EXERCISE OBJECTIVE> Can you copy every one of the records below line for line, without changing anything?

-- BEGIN TASK INPUT --

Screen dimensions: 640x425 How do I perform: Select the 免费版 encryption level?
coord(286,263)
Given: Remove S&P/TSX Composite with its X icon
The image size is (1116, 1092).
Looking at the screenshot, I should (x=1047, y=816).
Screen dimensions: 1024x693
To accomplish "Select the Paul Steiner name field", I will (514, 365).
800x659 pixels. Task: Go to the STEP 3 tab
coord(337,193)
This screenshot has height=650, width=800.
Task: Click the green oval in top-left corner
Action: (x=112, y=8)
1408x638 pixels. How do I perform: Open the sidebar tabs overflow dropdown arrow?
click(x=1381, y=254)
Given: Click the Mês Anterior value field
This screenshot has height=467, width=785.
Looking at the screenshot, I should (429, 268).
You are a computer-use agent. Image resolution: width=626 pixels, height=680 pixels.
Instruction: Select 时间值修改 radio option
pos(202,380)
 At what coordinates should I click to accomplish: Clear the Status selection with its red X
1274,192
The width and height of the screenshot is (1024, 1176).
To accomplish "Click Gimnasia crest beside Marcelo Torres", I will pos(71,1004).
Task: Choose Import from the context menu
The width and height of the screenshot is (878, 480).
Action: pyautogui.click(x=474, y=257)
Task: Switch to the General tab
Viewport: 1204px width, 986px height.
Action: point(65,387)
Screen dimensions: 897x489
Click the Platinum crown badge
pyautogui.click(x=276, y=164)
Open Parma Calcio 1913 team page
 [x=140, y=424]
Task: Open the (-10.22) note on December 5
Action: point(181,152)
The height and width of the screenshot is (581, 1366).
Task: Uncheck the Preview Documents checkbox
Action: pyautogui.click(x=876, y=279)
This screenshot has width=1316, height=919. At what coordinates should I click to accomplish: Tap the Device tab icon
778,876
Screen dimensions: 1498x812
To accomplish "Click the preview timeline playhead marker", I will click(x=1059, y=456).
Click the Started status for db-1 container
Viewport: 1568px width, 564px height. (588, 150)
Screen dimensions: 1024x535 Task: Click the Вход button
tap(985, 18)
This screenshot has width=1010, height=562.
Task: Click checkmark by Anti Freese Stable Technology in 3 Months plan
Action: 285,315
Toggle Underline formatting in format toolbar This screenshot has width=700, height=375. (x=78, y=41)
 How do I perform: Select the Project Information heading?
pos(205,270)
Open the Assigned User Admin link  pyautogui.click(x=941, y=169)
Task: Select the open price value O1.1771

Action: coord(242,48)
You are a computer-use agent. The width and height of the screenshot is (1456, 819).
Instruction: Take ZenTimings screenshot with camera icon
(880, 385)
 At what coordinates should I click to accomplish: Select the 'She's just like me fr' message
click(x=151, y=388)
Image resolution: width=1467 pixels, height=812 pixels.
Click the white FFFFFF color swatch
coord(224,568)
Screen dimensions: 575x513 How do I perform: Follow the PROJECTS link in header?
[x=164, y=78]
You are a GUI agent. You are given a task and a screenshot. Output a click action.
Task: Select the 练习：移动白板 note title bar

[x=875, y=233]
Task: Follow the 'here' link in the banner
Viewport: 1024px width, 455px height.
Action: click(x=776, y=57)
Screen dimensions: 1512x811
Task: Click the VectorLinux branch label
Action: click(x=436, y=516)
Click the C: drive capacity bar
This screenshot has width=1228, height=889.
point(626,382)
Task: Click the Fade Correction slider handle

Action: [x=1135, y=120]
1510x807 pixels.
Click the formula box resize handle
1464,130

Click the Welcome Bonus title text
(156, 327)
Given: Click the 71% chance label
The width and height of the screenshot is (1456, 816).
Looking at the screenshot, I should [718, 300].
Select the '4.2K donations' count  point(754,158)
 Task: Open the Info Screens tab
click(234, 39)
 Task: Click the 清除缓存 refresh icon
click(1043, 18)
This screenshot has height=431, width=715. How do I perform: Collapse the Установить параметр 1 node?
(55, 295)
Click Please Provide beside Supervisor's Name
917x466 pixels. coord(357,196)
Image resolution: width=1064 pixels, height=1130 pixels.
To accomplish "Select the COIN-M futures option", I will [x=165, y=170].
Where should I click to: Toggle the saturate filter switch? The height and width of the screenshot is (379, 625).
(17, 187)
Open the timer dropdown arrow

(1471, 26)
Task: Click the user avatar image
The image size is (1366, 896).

-- END TASK INPUT --

FULL RESPONSE>
Screen dimensions: 640x425 How do I perform: Select the 免费版 encryption level?
coord(286,263)
Given: Remove S&P/TSX Composite with its X icon
The image size is (1116, 1092).
Looking at the screenshot, I should (x=1047, y=816).
Screen dimensions: 1024x693
To accomplish "Select the Paul Steiner name field", I will (514, 365).
800x659 pixels. Task: Go to the STEP 3 tab
coord(337,193)
This screenshot has height=650, width=800.
Task: Click the green oval in top-left corner
Action: (x=112, y=8)
1408x638 pixels. How do I perform: Open the sidebar tabs overflow dropdown arrow?
click(x=1381, y=254)
Given: Click the Mês Anterior value field
This screenshot has height=467, width=785.
Looking at the screenshot, I should (429, 268).
You are a computer-use agent. Image resolution: width=626 pixels, height=680 pixels.
Instruction: Select 时间值修改 radio option
pos(202,380)
 At what coordinates should I click to accomplish: Clear the Status selection with its red X
1274,192
The width and height of the screenshot is (1024, 1176).
To accomplish "Click Gimnasia crest beside Marcelo Torres", I will pos(71,1004).
Task: Choose Import from the context menu
The width and height of the screenshot is (878, 480).
Action: pyautogui.click(x=474, y=257)
Task: Switch to the General tab
Viewport: 1204px width, 986px height.
Action: point(65,387)
Screen dimensions: 897x489
Click the Platinum crown badge
pyautogui.click(x=276, y=164)
Open Parma Calcio 1913 team page
 [x=140, y=424]
Task: Open the (-10.22) note on December 5
Action: point(181,152)
The height and width of the screenshot is (581, 1366).
Task: Uncheck the Preview Documents checkbox
Action: pyautogui.click(x=876, y=279)
This screenshot has width=1316, height=919. At what coordinates should I click to accomplish: Tap the Device tab icon
778,876
Screen dimensions: 1498x812
To accomplish "Click the preview timeline playhead marker", I will click(x=1059, y=456).
Click the Started status for db-1 container
Viewport: 1568px width, 564px height. (588, 150)
Screen dimensions: 1024x535 Task: Click the Вход button
tap(985, 18)
This screenshot has width=1010, height=562.
Task: Click checkmark by Anti Freese Stable Technology in 3 Months plan
Action: 285,315
Toggle Underline formatting in format toolbar This screenshot has width=700, height=375. (x=78, y=41)
 How do I perform: Select the Project Information heading?
pos(205,270)
Open the Assigned User Admin link  pyautogui.click(x=941, y=169)
Task: Select the open price value O1.1771

Action: coord(242,48)
You are a computer-use agent. The width and height of the screenshot is (1456, 819).
Instruction: Take ZenTimings screenshot with camera icon
(880, 385)
 At what coordinates should I click to accomplish: Select the 'She's just like me fr' message
click(x=151, y=388)
Image resolution: width=1467 pixels, height=812 pixels.
Click the white FFFFFF color swatch
coord(224,568)
Screen dimensions: 575x513 How do I perform: Follow the PROJECTS link in header?
[x=164, y=78]
You are a GUI agent. You are given a task and a screenshot. Output a click action.
Task: Select the 练习：移动白板 note title bar

[x=875, y=233]
Task: Follow the 'here' link in the banner
Viewport: 1024px width, 455px height.
Action: click(x=776, y=57)
Screen dimensions: 1512x811
Task: Click the VectorLinux branch label
Action: click(x=436, y=516)
Click the C: drive capacity bar
This screenshot has width=1228, height=889.
point(626,382)
Task: Click the Fade Correction slider handle

Action: [x=1135, y=120]
1510x807 pixels.
Click the formula box resize handle
1464,130

Click the Welcome Bonus title text
(156, 327)
Given: Click the 71% chance label
The width and height of the screenshot is (1456, 816).
Looking at the screenshot, I should [718, 300].
Select the '4.2K donations' count  point(754,158)
 Task: Open the Info Screens tab
click(234, 39)
 Task: Click the 清除缓存 refresh icon
click(1043, 18)
This screenshot has height=431, width=715. How do I perform: Collapse the Установить параметр 1 node?
(55, 295)
Click Please Provide beside Supervisor's Name
917x466 pixels. coord(357,196)
Image resolution: width=1064 pixels, height=1130 pixels.
To accomplish "Select the COIN-M futures option", I will [x=165, y=170].
Where should I click to: Toggle the saturate filter switch? The height and width of the screenshot is (379, 625).
(17, 187)
Open the timer dropdown arrow

(1471, 26)
Task: Click the user avatar image
The image size is (1366, 896).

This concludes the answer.